Talking Trees

Trees are slow, like Ents. The electrical impulses that pass through trees travel at a rate of one-third of an inch per second.

Why do trees need electricity? According to Peter Wollheben (The Hidden Life of Trees), they need electricity to talk to each other.

He’s not kidding: “trees need to communicate, and electrical impulses are just one of their many means of communication. Trees also use the senses of smell and taste for communication. If a giraffe starts eating an African acacia, the tree releases a chemical into the air that signals that a threat is at hand. As the chemical drifts through the air and reaches other trees, they ‘smell’ it and are warned of the danger. Even before the giraffe reaches them, they begin producing toxic chemicals. Insect pests are dealt with slightly differently. The saliva of leaf-eating insects can be ‘tasted’ by the leaf being eaten. In response, the tree sends out a chemical signal that attracts predators that feed on that particular leaf-eating insect” (vii-viii).

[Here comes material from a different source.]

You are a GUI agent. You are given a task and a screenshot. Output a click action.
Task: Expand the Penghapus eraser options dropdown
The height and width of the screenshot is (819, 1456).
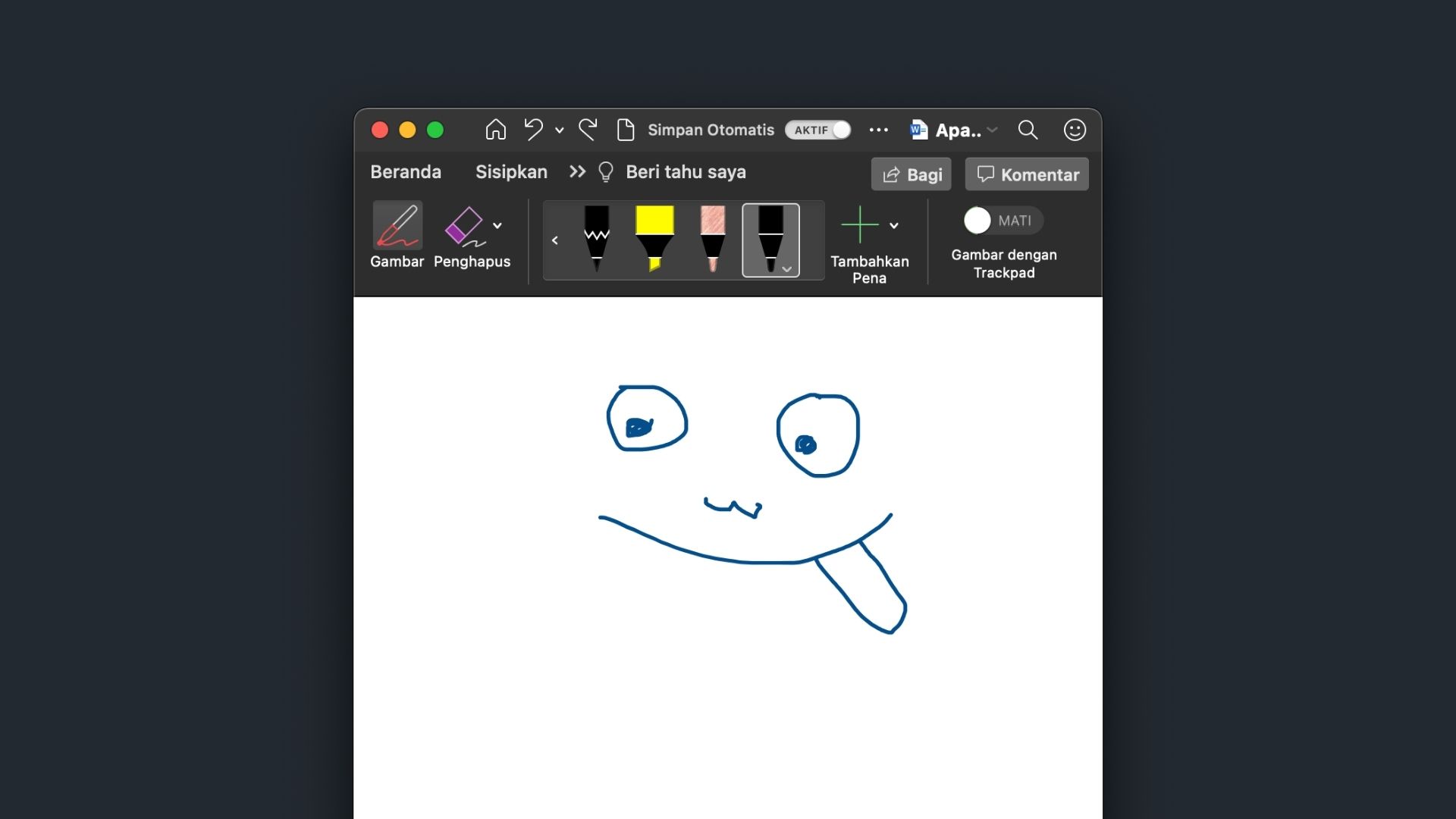pyautogui.click(x=497, y=225)
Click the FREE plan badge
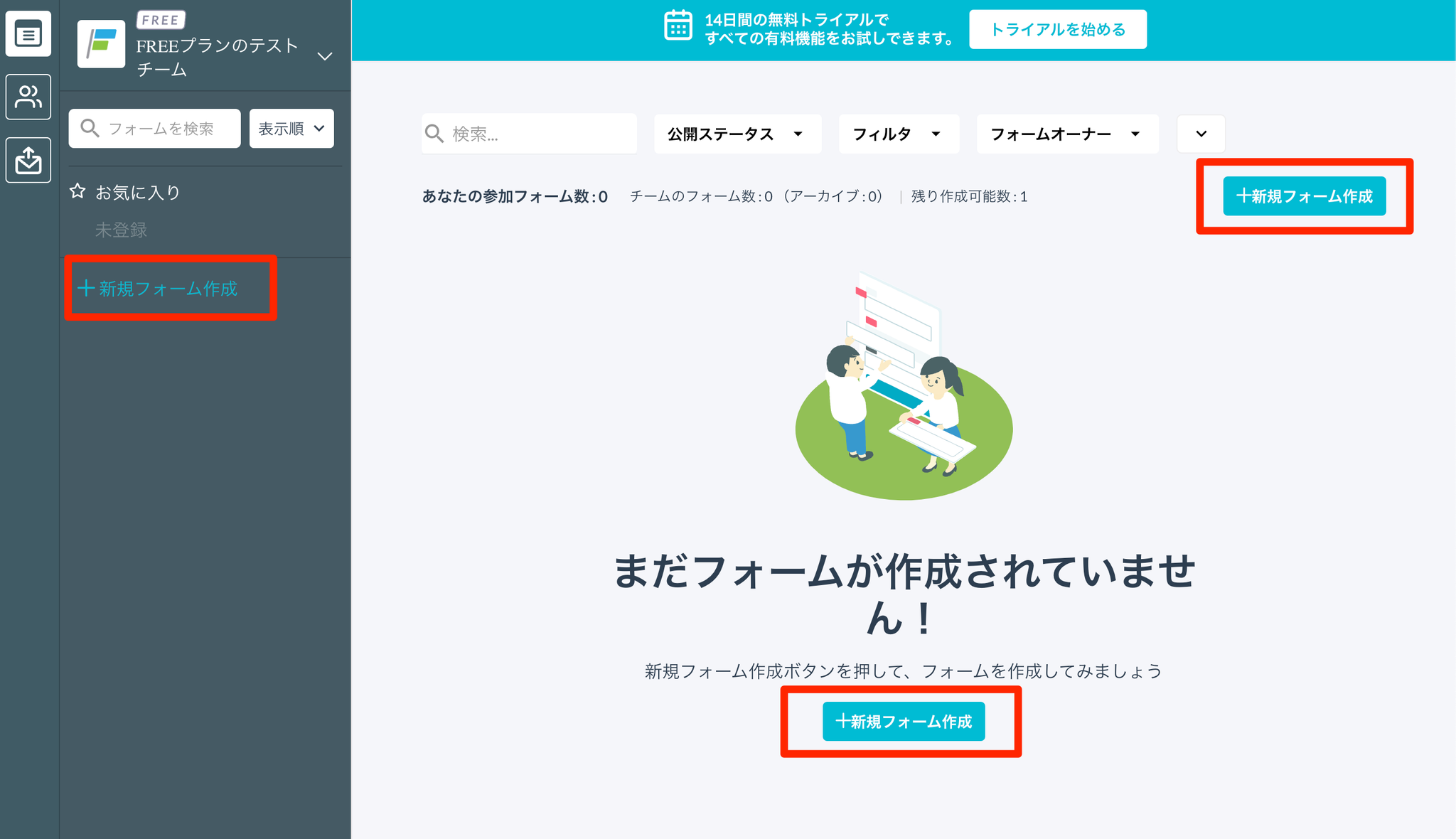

Trees talk because they’re sociable: “The trees in a forest care for each other, sometimes even going so far as to nourish the stump of a felled tree for centuries after it was cut down by feeding it sugars and other nutrients, and so keeping it alive. Only some stumps are thus nourished. Perhaps they are the parents of the trees that make up the forest of today. A tree’s most important means of stay- ing connected to other trees is a ‘wood wide web’ of soil fungi that connects vegetation in an intimate network that allows the sharing of an enormous amount of information and goods” (viii).